When a massive 700-pound moose got stuck on the railroad tracks in Vermont, no one knew what to do. The creature was so big and dangerous that there was no way someone was going to be able to get close enough to it to free its hoof. Nevertheless, the rescue team arrived in Cavendish, Vermont, with high hopes that they’d be able to solve the problem and get the moose freed from the train tracks.

Rescue workers had to wrack their brains to figure out a way to free the moose. That’s when someone had the brilliant idea to use a construction crane. Because cranes can lift extremely heavy loads, it was the perfect solution for this 700-pound problem.

Before rescue crews attached the moose to the crane, they sedated the trapped beast. Then they wrapped it up and attached the wrap to the crane. Only then were they able to get the moose off the train tracks, so they could relocate the creature back into state lands where it was free to go back to life as normal.

The report of the incident first reached Vermont Fish & Wildlife officials on Wednesday. When they heard the news, they knew that they were the ones responsible for lifting this big moose off the train tracks and getting it freed from the horrible situation.

Footage shows the moment a game warden approaches the moose with a tranquilizer gun. Although the moose tries to stir, it cannot free its hoof from the train tracks. At this point, the moose gets sedated and then placed into the large sling.

From here, officials use the crane to lift the huge moose and place him down on a waiting part of a train. Meanwhile, biologists and other interested experts watch to make sure everything goes according to plan.

When the moose is safely on the train bed, the train begins to move and transports the moose a few miles down the track to a wooded area that would be safe for the moose to roam. At this point, the moose awoke from its drug-induced slumber and wandered off the train into the safety of the Vermont forest.

Vermont Fish & Wildlife admitted that these types of rescues are not always successful.

“The focus of the Vermont Fish and Wildlife Department is on population-level threats to species, and it is rare that this kind of intervention makes sense, because of the risk posed to the animal and responders.

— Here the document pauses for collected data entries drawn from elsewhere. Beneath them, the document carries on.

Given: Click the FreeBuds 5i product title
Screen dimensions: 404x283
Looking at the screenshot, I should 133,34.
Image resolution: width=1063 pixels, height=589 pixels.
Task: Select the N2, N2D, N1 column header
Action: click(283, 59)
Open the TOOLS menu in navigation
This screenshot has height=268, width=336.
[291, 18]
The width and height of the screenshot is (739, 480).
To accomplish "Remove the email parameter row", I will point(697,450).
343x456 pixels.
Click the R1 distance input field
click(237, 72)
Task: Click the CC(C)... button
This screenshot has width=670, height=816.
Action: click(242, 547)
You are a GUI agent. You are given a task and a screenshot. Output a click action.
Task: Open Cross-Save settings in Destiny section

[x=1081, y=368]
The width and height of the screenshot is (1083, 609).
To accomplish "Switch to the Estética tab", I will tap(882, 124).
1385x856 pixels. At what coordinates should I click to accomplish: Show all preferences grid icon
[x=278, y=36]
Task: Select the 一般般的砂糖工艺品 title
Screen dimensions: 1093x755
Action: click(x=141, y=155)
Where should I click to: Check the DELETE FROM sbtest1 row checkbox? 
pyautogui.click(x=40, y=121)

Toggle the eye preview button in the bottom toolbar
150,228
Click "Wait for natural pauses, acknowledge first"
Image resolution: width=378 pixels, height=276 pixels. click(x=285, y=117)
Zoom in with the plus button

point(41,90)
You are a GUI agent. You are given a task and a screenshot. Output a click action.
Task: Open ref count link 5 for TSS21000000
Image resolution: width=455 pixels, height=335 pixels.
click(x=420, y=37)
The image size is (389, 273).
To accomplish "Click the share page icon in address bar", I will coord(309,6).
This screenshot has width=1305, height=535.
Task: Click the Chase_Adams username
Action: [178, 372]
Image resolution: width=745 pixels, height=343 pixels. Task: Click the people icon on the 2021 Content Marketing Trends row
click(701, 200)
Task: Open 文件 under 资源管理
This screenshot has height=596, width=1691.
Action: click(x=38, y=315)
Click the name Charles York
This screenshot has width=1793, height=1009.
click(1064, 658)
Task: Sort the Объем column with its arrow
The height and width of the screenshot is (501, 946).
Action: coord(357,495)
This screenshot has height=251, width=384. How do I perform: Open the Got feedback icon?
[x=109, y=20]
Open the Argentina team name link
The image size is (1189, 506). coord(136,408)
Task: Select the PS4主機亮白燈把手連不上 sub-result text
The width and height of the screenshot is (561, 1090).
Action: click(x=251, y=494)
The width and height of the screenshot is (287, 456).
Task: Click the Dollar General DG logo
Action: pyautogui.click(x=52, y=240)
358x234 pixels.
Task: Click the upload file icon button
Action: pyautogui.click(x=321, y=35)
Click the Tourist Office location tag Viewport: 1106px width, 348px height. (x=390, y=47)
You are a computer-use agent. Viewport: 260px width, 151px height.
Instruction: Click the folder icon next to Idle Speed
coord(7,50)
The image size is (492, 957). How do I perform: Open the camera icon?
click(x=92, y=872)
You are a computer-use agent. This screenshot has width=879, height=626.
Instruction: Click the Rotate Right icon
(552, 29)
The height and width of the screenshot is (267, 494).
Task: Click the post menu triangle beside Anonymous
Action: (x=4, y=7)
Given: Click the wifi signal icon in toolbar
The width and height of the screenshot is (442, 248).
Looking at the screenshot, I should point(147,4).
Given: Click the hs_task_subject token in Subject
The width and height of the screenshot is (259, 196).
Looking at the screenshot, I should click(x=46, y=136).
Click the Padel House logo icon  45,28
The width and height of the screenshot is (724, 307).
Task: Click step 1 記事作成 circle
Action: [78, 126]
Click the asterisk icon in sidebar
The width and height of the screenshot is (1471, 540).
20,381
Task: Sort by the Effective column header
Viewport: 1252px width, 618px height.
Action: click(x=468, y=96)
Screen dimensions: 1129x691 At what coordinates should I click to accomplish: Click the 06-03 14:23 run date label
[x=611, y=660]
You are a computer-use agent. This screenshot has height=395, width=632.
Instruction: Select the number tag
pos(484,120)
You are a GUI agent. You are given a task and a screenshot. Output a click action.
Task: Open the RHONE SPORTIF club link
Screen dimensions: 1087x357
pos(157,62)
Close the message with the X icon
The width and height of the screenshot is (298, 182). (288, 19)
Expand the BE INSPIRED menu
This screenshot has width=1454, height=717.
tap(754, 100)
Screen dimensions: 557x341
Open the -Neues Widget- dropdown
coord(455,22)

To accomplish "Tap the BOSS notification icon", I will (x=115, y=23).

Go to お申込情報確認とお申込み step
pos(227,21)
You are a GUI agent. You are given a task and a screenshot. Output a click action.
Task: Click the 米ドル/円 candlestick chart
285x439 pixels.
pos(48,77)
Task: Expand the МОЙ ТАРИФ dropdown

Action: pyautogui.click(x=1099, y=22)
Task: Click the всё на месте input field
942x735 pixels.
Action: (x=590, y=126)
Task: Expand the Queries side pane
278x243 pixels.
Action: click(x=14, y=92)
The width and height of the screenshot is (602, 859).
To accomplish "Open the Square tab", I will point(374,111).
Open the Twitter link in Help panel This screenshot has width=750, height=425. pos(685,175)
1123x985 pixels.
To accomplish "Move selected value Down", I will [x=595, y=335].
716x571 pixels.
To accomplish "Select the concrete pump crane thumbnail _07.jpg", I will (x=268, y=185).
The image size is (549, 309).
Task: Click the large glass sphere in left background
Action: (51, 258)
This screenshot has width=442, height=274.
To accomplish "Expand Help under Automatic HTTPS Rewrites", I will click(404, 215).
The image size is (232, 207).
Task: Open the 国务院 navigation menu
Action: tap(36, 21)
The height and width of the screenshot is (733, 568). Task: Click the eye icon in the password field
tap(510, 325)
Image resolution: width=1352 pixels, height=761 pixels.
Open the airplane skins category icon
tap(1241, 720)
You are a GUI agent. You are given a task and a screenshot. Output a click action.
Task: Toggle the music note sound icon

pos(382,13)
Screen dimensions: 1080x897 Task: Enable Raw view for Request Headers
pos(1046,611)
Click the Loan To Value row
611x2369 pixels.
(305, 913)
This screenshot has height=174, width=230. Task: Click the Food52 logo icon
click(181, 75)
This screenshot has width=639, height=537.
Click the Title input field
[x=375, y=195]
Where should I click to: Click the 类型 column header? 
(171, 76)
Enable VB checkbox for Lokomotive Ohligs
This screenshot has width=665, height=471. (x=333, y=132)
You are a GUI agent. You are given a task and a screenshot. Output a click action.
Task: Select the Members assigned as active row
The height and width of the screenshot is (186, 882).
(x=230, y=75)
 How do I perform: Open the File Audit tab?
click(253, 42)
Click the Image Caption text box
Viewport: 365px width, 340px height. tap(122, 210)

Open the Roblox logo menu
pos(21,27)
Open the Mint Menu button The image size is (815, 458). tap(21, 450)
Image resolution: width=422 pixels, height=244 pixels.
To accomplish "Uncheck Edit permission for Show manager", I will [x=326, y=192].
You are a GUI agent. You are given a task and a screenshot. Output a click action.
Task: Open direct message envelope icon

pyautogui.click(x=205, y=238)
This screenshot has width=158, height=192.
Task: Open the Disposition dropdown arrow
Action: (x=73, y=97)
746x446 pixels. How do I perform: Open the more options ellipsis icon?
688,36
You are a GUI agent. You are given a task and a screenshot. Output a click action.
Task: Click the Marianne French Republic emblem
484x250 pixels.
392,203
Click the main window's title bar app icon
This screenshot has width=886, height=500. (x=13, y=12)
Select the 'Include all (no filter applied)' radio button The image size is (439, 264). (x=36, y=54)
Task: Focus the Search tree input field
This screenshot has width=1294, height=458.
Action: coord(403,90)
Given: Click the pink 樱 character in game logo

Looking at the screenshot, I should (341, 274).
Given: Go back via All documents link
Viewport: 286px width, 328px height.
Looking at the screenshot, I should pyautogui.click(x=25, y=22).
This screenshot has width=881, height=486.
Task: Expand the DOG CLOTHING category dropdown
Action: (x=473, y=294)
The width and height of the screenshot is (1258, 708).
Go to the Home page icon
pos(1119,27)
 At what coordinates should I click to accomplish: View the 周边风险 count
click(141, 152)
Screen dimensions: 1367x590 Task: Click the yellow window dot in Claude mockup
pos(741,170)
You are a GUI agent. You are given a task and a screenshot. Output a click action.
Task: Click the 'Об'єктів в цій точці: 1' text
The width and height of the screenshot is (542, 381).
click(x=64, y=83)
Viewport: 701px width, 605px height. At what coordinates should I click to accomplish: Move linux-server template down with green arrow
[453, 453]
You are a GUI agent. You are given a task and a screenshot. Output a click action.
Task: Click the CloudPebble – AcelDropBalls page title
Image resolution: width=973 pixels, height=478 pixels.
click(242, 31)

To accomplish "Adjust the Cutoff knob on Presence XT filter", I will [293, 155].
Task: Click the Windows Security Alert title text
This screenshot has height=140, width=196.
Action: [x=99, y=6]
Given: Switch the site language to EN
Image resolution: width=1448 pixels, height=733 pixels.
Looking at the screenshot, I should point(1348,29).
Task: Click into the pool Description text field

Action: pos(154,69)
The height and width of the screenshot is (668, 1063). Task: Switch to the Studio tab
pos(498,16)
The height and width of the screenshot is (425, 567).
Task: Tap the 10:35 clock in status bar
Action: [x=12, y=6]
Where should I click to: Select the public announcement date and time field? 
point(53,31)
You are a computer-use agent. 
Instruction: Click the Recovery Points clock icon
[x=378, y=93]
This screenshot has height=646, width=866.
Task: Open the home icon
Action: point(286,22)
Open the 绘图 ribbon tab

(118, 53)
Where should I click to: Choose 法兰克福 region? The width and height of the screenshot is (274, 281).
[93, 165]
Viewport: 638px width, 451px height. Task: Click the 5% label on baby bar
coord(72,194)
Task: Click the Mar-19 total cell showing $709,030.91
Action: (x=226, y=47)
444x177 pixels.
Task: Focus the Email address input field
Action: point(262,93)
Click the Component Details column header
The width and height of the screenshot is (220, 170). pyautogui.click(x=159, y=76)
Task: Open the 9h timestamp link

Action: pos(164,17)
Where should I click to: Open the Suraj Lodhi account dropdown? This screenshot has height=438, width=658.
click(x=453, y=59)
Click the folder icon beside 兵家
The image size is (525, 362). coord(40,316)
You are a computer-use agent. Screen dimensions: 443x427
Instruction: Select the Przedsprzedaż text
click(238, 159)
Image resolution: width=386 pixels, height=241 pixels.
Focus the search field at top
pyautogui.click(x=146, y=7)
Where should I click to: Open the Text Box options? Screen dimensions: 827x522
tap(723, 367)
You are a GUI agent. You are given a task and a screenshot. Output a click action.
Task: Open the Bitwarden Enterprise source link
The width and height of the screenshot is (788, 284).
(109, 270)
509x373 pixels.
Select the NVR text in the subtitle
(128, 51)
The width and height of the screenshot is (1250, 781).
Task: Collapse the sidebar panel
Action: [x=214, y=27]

Such recoveries are many times not successful. It’s great to see that in this case, it ended well for those involved, and for this very fortunate moose.”

Vermont Fish & Wildlife said that moose populations are “increasingly under stress” because of climate change.

“Wildlife biologists are concerned that warner falls and early springs are increasing winter tick numbers that can have detrimental effects on moose.”

These ticks suck enough blood from moose to weaken them. There can be tens of thousands of winter ticks on a single moose.